Susanne Page, Who Took Rare Photos of the Hopi and Navajo, Dies at 86
Susanne Page, whose intimate photographs of the Hopi tribe and Navajo nation opened a rare window on the everyday culture of Indigenous people in America’s Southwest, died on May 13 in Alexandria, Va. She was 86.
The cause of her death, at the home of her daughter, Kendall Barrett, was brain cancer, another daughter, Lindsey Truitt, said.
Ms. Page was in the midst of a 40-year career as a photographer for the United States Information Agency when she began creating vivid images of Native Americans and the flora and fauna that sustained them — work that embraced the beauty of the natural world and its profound spiritual significance to those Indigenous people. Her work appeared in magazines like National Geographic and Smithsonian and in several books
Along the way she introduced the subject of Native Americans of the Southwest to Jake Page, an editor and columnist at Smithsonian.

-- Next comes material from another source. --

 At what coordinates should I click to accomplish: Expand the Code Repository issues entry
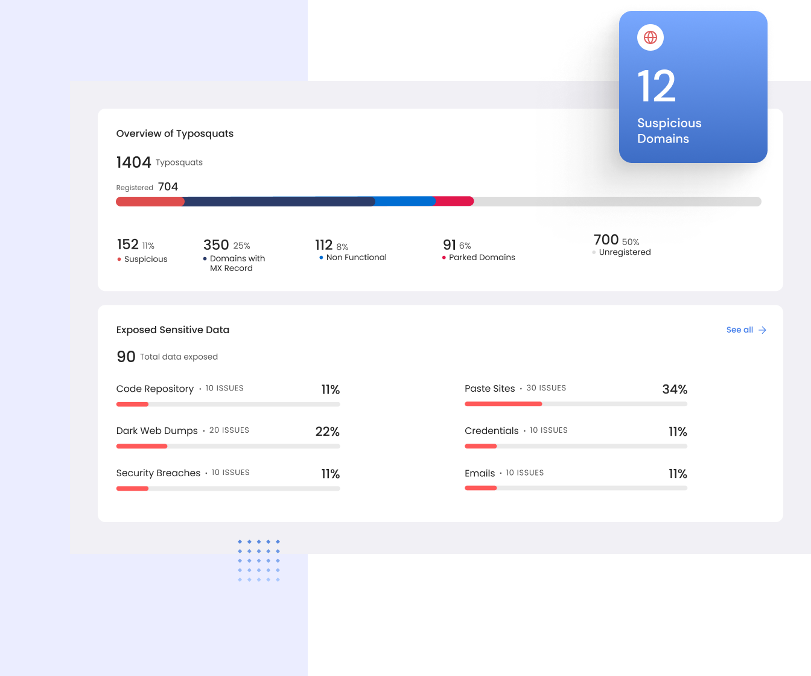pos(155,389)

Intrigued by her first book,“Song of the Earth Spirit” (1972), about traditional Navajo life in Arizona, Mr. Page commissioned her to write an article about Navajo witchcraft. While that article failed to materialize, Hopi elders, impressed by the seriousness of the Navajo book, invited Ms. Page, who went by the name Susanne Anderson then, to document their tribe, offering her access to its reservation in Northern Arizona.
She seized on the opportunity, becoming the first outside photographer to be authorized to work on the reservation since early in the 20th century. She also invited Mr. Page to help on the project, a prospect so enticing to him that he retired from Smithsonian so that he could join her.